How to trade symmetrical triangles

Now we will combine all the information we discussed above into a profitable

symmetrical triangle trading strategy. We will enter the market on a real symmetrical

triangle breakout, placing a stop beyond the opposite side of the triangle.

We will hold the trade until the price moves with a size equal to the size of the

triangle. After this target is completed, we will close 50% of the trade. If the trend

continues, we will hold the other 50% until the price breaks another swing point on

the chart.

I know all this sounds a bit confusing, so have a look at the image below which

illustrates this strategy.

Symmetrical Triangle Trade Example

Above you see the 10-minute chart of Boeing from Apr 5 – 6, 2016. The image

displays a symmetrical triangle with a downside target.

The blue lines frame the scope of the triangle. The red line is an extension of the

lower level, which help us to place the minimum target on the chart. The two black

arrows identify two relatively larger volume bars.

The second big bar matches with the bearish breakout of the symmetrical triangle.

Therefore, we assume that the breakout is genuine and we short Boeing based on

our symmetrical triangle trading strategy.

The best place for a stop loss order is as shown on the image above. This is the

place above the third top of the triangle, above the upper level.

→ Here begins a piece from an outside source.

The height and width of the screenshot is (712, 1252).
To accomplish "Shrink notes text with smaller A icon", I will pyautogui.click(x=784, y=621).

This way we have a

1.09% target while risking 0.47%. Let’s now calculate the win-loss ratio:

1.09 : 0.47 = 1.09 / 0.47 : 0.47 / 0.47 = 2.32 : 1 win-loss ratio.

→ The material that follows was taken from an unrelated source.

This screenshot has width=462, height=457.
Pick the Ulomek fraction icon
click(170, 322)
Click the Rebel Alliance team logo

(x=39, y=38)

With the target and the risk identified, we take in this trade we manage to attain 2.32

: 1 win-loss ratio. This fulfills the 2:1 minimum, which makes the trade potentially

favorable. After a 30-minute consolidation, Boeing’s stock price begins decreasing.

Eight periods after the price starts decreasing, Boeing hits our minimum target

accounting for a total decrease of 1.09%. Since our minimum target is accomplished

we close 50% of the trade.

Now we have the other half of the trade open in order to catch a potential

continuation of the bearish trend. However, with the next candle, the BA price closes

a dark cloud cover candle pattern, which is shown in the blue square on the chart.

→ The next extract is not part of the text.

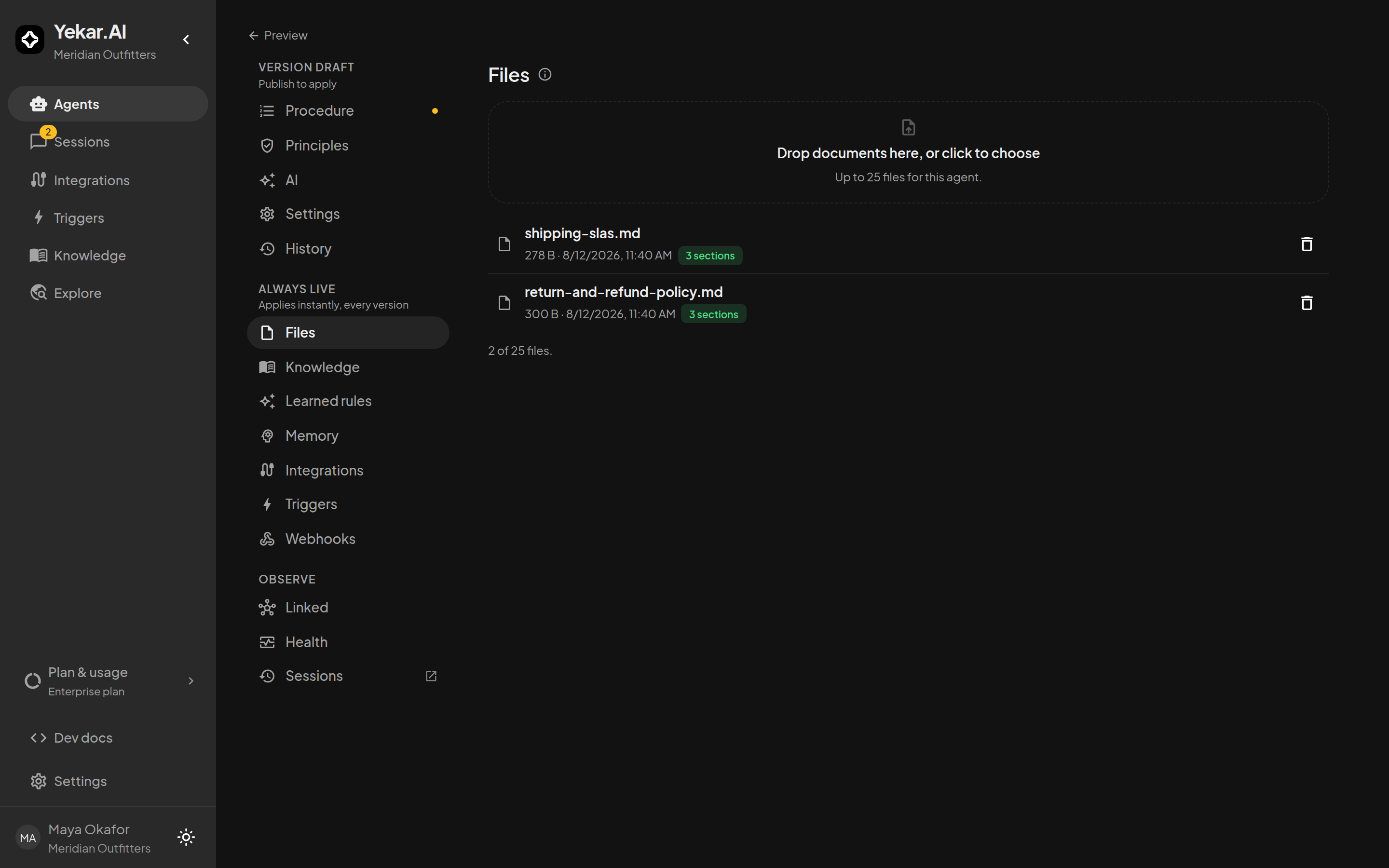The height and width of the screenshot is (868, 1389).
Task: Open Maya Okafor account menu
Action: pyautogui.click(x=86, y=838)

This candlestick pattern has a strong reversal potential.

Based on the development of this reversal pattern, we close the other 50% of the

trade.

Let’s calculate the profit results now:

We catch 1.09% with the first half of the trade, which we close after the minimum

target reach. This means that the first part of the trade brings profit equal to:

1.09% / 2 = 0.60%

Now let’s calculate the second half of the trade. We don’t manage to catch a further

price decrease and we realize a safe exit based on the dark cloud cover pattern.

This way we avoid the bullish force which comes right after we close the trade.

The total price move during the second half of the trade equals to 0.89%. However,

this is still only half of the trade. For this reason, we divide this percentage by two.

0.89% / 2 = 0.45%

So, the total profit from the trade equals to 0.60% + 0.45% = 1.05%.

Conclusion

- The symmetrical triangle is a chart pattern, where a horizontal line through

the rightmost edge divides the angle into equal degrees.

- The breakout direction of the symmetrical triangle is unknown. For this

reason, we should be able to distinguish a real breakout from a fake breakout.

- A great way to identify the real breakout is to use a volume indicator. Real

breakouts usually appear during high trading volumes. When the breakout

happens during low volumes, the move will likely not hold and reverse.

- The minimum target of every symmetrical triangle is as big as the size of the

triangle itself.

- In order to define the size of the triangle, you should extend the shorter level,

so it will be the same size as the other level. The distance between the ends

of the two levels is the potential size, which the price is likely to accomplish

after the triangle’s breakout.

- When you enter a trade based on a symmetrical triangle breakout, you should

put a stop below the opposite level to the breakout. Also, you should

conform the stop with one of the tops/bottoms on this level.

- When the minimum target is reached, close only 50% of the trade in order to

strike for a further price move in your favor. Then use a simple price action

rule to close the other half of the trade.